Вернер Оттокар Мария фон Гаусс,
генерал–полковник
кавалер орденов
Хотя Гаусс давно привык к виду инвалидов, его несколько покоробило, когда он увидел, что его собственная карточка очутилась в обтянутых черной лайкой негнущихся пальцах протеза. Только тут он заметил, что служащий однорук. Его дисциплинированный мозг тотчас реагировал на это наблюдение заключением, что, повидимому, однорукий — инвалид, следовательно, солдат или офицер, значит с ним можно и разговаривать, как полагается военному. Он без обиняков резко бросил:
— Передать руководителю отдела!
Однако на однорукого этот тон не оказал ожидаемого Гауссом действия. Взглянув на карточку, он спокойно поднял взгляд на посетителя и, вежливо приподнявшись, без всяких признаков страха или подобострастия, предложил ему сесть. Тот неохотно опустился на кончик стула, еще раз внушительно, как бы предостерегающе, крякнув.
— Вы давно выехали из Советского Союза? — спросил однорукий.
— Как только узнал об образовании Германской демократической республики, — с подчеркнутой сухостью ответил Гаусс. — В Берлин прибыл полчаса тому назад. Желаю видеть руководителя отдела репатриации. Прошу вас…
— Меня зовут Бойс, — подсказал однорукий.
— Прошу вас, господин Бойс, доложить руководителю отдела о моем желании.
— Минуту терпения, господин Гаусс, — все так же спокойно ответил Бойс и отдал по телефону приказание принести карточку военнопленного генерал–полковника Гаусса.

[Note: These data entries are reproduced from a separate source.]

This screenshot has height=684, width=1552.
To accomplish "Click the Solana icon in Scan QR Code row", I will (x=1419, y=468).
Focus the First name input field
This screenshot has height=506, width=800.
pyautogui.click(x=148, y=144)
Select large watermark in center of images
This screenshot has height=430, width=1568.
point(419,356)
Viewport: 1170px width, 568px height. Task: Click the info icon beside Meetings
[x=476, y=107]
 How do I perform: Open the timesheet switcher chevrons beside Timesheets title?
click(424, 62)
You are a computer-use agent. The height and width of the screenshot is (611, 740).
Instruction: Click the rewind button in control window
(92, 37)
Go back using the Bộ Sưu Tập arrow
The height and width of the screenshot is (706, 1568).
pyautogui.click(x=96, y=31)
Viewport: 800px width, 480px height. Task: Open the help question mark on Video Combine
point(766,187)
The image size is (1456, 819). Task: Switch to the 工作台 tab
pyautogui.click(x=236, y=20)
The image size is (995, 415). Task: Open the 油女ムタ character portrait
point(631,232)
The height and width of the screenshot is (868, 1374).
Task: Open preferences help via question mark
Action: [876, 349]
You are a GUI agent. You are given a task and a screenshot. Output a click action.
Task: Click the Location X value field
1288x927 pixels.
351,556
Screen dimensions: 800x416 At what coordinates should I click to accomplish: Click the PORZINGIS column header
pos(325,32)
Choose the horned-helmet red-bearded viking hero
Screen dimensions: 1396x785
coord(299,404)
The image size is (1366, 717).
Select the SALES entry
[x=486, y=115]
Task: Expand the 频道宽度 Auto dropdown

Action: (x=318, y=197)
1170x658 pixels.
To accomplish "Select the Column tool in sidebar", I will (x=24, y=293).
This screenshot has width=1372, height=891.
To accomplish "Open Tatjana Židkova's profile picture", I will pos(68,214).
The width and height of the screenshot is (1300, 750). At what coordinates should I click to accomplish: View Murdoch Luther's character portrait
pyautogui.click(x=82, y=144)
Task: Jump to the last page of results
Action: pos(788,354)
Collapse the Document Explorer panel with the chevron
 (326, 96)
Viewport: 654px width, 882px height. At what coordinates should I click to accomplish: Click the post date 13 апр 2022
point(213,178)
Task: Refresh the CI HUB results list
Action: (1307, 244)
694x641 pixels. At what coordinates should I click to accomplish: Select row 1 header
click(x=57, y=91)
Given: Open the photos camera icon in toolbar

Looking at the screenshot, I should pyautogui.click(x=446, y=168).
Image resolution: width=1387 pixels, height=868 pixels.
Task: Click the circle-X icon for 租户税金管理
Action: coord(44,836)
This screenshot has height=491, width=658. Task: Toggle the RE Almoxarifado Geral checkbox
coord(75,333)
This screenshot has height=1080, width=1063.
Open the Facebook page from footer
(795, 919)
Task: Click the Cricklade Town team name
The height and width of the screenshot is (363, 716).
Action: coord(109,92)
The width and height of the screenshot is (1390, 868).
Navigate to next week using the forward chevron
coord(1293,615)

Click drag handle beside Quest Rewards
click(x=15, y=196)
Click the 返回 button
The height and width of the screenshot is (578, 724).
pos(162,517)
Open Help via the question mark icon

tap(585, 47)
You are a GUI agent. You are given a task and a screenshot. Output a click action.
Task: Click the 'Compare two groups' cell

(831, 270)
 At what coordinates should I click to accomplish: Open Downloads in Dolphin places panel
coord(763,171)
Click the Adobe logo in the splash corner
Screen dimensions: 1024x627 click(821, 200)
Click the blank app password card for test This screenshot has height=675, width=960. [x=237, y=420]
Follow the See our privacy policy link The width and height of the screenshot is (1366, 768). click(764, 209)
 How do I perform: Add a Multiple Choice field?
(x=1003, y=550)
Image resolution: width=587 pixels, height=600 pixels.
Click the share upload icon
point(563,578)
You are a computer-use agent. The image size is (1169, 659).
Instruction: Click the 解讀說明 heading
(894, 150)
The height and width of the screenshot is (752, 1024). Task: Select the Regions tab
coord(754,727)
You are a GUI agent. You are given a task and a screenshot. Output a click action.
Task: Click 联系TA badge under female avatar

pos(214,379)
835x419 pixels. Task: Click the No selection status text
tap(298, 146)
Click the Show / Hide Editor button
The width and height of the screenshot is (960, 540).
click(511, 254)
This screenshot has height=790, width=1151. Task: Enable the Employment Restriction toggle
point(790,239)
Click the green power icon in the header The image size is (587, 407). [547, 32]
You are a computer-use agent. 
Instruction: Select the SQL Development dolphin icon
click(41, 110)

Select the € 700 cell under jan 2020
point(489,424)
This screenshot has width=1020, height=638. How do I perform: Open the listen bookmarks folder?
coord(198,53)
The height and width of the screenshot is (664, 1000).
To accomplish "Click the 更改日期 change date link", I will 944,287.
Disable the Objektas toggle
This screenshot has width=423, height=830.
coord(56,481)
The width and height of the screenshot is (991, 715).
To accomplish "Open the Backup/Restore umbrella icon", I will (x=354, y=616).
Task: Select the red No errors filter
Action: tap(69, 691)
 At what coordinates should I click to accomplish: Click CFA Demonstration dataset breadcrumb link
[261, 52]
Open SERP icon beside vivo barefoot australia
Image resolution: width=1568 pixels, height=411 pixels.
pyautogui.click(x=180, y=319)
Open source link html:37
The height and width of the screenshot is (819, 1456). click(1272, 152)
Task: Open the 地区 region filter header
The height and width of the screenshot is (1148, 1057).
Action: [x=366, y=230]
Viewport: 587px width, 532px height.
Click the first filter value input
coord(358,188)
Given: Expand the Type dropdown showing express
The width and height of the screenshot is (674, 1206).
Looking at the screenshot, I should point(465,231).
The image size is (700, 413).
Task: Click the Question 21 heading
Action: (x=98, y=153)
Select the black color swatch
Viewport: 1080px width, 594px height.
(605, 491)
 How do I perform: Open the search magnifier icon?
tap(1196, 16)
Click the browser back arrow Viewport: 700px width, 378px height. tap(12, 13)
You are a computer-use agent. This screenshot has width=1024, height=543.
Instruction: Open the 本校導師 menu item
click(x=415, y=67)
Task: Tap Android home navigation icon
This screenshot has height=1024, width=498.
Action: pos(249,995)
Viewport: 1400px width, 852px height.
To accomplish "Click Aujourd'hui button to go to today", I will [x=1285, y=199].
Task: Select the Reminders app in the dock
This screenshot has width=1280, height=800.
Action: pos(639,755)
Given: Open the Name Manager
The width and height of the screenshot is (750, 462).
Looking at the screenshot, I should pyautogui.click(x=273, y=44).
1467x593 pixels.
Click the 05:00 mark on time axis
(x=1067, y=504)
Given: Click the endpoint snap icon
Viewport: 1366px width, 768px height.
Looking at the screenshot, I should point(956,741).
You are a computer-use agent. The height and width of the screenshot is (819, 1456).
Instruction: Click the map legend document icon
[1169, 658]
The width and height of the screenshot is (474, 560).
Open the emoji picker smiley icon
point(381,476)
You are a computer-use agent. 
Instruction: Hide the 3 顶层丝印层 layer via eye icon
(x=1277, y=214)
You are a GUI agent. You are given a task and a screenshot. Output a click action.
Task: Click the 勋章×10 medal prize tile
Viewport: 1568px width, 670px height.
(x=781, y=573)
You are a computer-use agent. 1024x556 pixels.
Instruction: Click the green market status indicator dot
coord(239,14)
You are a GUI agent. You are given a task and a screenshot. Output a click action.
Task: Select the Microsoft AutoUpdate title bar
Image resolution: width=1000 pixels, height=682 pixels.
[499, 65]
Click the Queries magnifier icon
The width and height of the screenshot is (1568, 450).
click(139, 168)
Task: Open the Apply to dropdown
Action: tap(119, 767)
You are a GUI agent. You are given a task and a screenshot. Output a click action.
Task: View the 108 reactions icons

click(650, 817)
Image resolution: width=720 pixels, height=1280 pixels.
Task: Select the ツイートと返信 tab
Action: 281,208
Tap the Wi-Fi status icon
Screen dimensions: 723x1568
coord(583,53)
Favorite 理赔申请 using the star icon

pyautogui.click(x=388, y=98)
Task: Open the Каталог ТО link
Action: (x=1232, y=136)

Всем своим видом нахохленного старого индюка и взглядом, устремленным куда–то поверх головы Бойса, Гаусс говорил, что не имеет желания болтать с этим мелким служащим. Поэтому те несколько минут, пока длились поиски карточки где–то там, за стенами этой комнаты, протекли в молчании, нарушаемом лишь шелестом бумаг, которые перебирал Бойс. Когда карточка была принесена, Бойс исчез с нею в кабинете, но быстро вернулся и молча уселся на свое место за столом. Гаусс понял, что за дверью происходит изучение его биографии. Несколько лет, отделяющих его от того момента, когда он отдал свое оружие советскому офицеру, научили его терпению. Он сидел на своем стуле, вытянувшись, как истукан, не прикасаясь спиною к спинке, со сдвинутыми каблуками и с руками, покоящимися так, словно они лежали на эфесе сабли.
Наконец коротко вспыхнула лампочка на столе Бойса, и он сказал:
— Доктор Трейчке просит.
"Мог бы, собственно говоря, отворить дверь", — подумал Гаусс, но, не меняя выражения лица, все такой же прямой, деревянный, поднялся и проследовал в кабинет.
При появлении Гаусса Трейчке отложил карточку:
— Рад приветствовать вас на родине, — проговорил он.
Гаусс сдвинул каблуки, как бы намереваясь звякнуть шпорами.
— Я без предупреждения, — сказал он, — но обстоятельства таковы, что переписка казалась лишней.
Усевшись в предложенное кресло, неизменно прямой и строгий, он молча вынул из кармана сложенную газету, не спеша развернул ее и протянул Трейчке. В глаза бросились строки, жирно подчеркнутые красным.
Трейчке вслух прочел:
— "4. Восстановление полного суверенитета немецкой нации…"
И вопросительно взглянул на Гаусса. Тот ответил лаконически:
— Дальше!
— "Преступной является мысль о том, чтобы обескровленный немецкий народ был еще раз ввергнут в войну и катастрофу". — На этот раз Гаусс молчаливым кивком головы пригласил продолжать чтение. — "В вопросе восстановления национальной самостоятельности и суверенитета немецкого народа на демократической основе между честными немецкими патриотами не может быть никаких разногласий". — Гаусс опять кивнул. — "Содержащиеся в Манифесте Национального фронта демократической Германии требования могут быть с чистой совестью подписаны каждым честным немцем, независимо от его партийной принадлежности или мировоззрения".
— Совершенно согласен, — заявил Гаусс. — Прошу дальше.
— "Огромные задачи, которые перед нами стоят и которые должны быть выполнены в интересах спасения немецкой нации, не позволяют нам такой роскоши, как раздробление и парализация сил немецкого народа в междоусобной борьбе. Национальный фронт всех честных немцев, которые принимают к сердцу будущее своей родины, создает реальные предпосылки для преодоления национального бедствия".
— Еще дальше! — бросил Гаусс.
Трейчке закончил:
— "Программа немецкого правительства является программой немецкого народа. Мы не променяем конституцию на оккупационный статут".